***** Data *****

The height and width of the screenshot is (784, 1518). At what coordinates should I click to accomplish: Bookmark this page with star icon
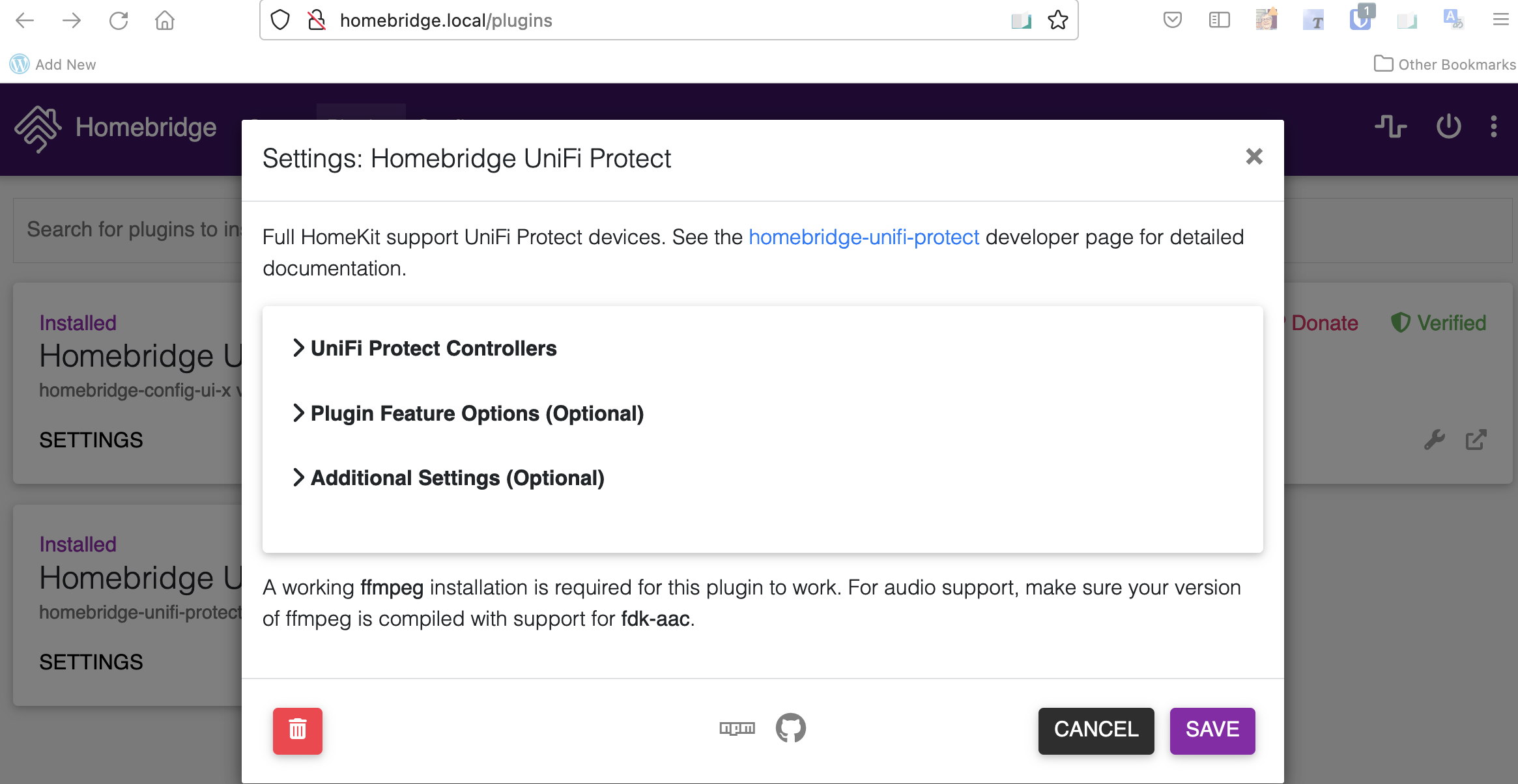click(1057, 20)
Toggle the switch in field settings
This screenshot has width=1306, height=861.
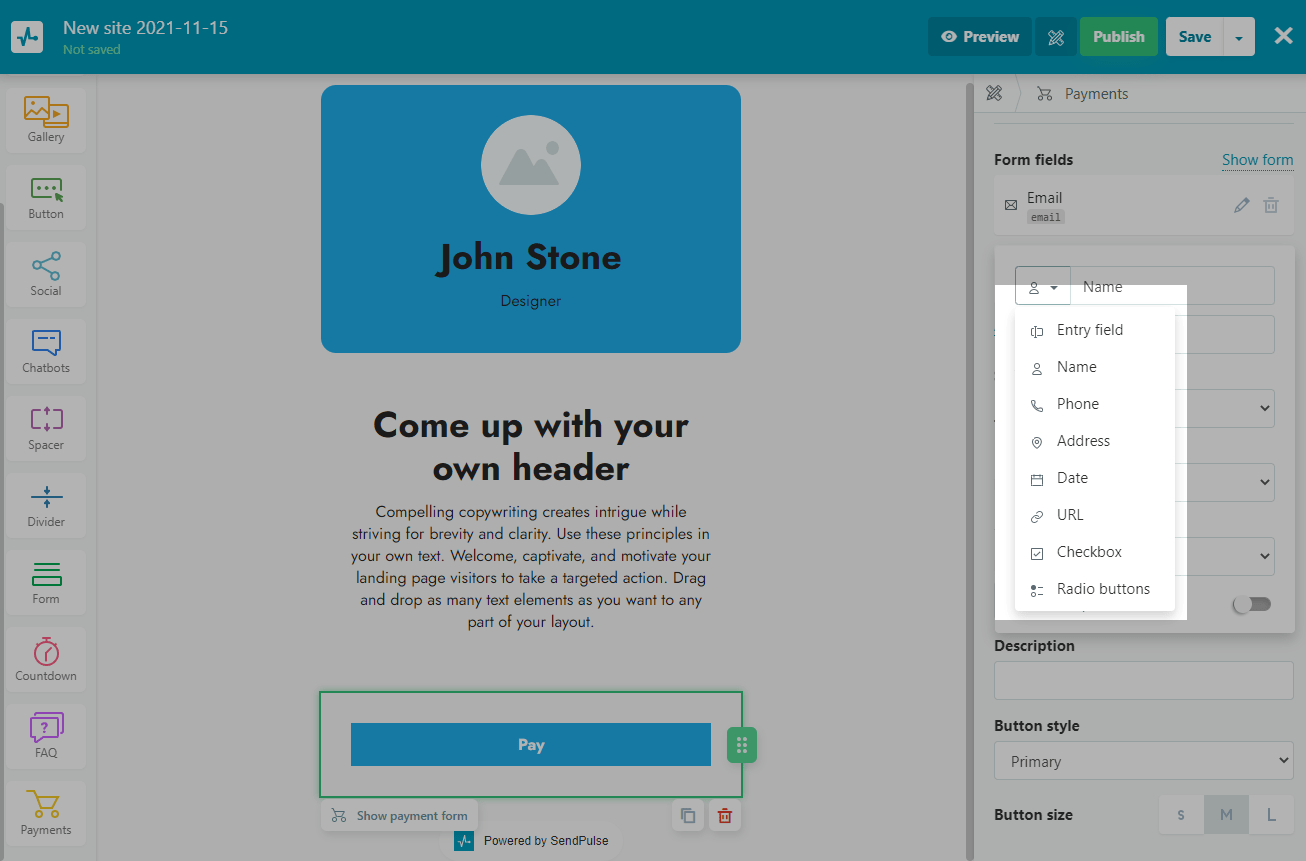pos(1251,604)
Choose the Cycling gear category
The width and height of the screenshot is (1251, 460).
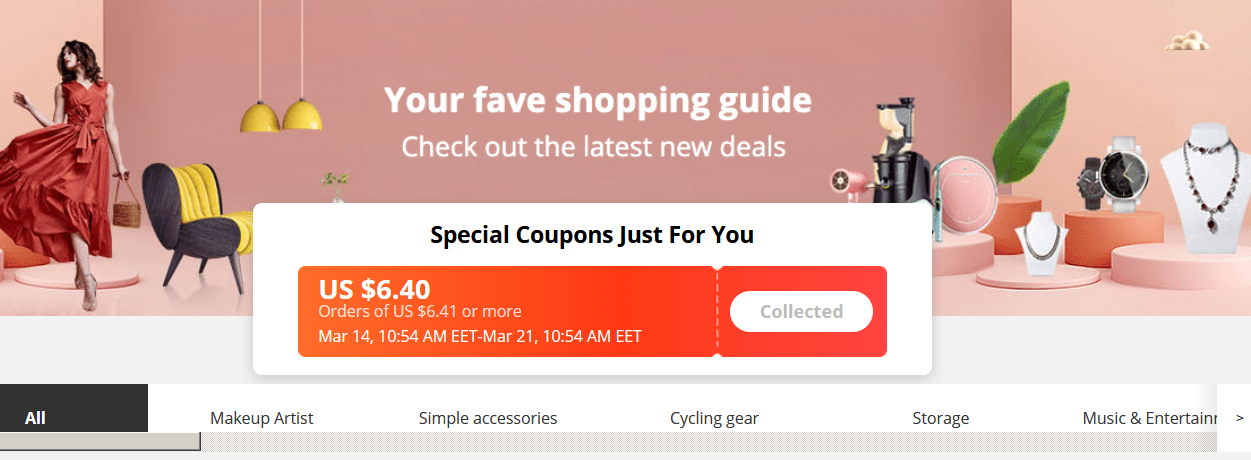coord(714,418)
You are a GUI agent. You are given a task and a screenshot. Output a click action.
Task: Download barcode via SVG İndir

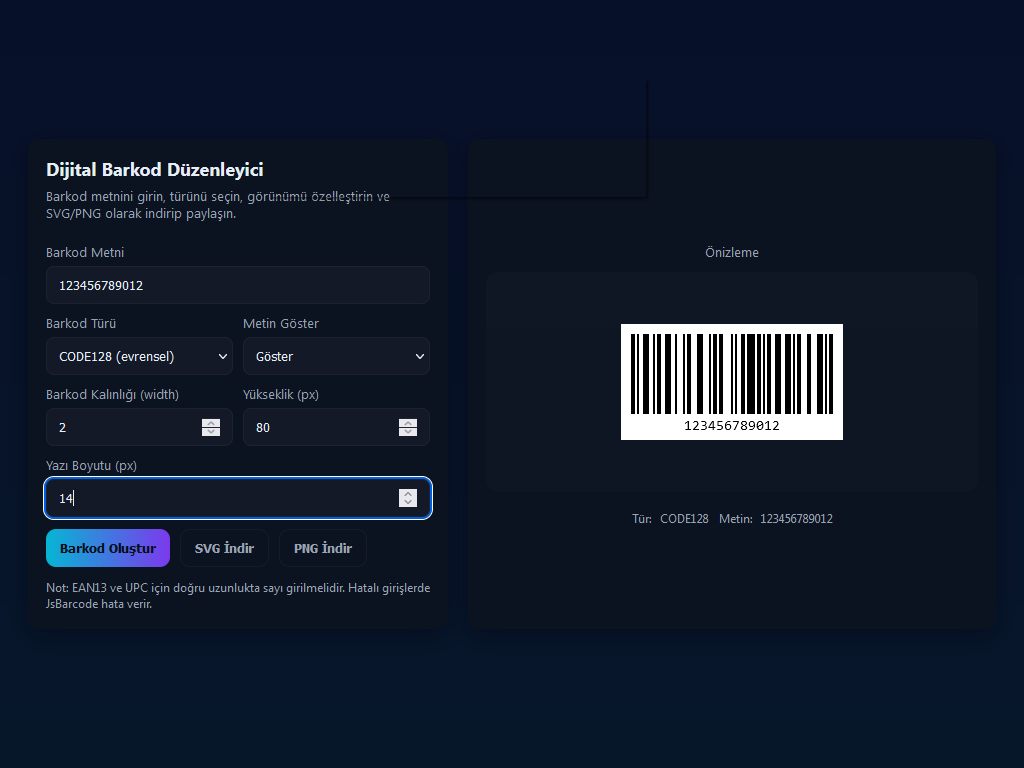pos(224,549)
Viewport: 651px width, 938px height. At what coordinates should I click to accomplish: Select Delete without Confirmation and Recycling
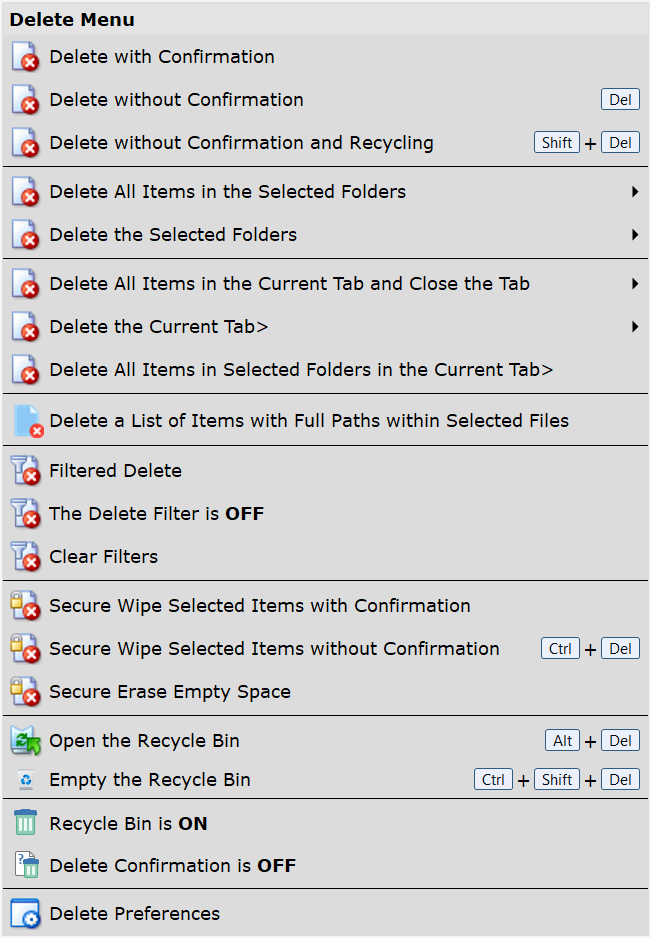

*****

**Task item**
Lines from the one that contains "Toggle the switch in field settings" to the final line of the material are the whole answer. Reproduce them word for word and skip the pictures.

**Result of the exercise**
Toggle the switch in field settings
This screenshot has width=1306, height=861.
pos(1251,604)
Choose the Cycling gear category
The width and height of the screenshot is (1251, 460).
coord(714,418)
You are a GUI agent. You are given a task and a screenshot. Output a click action.
Task: Download barcode via SVG İndir

pos(224,549)
Viewport: 651px width, 938px height. At what coordinates should I click to accomplish: Select Delete without Confirmation and Recycling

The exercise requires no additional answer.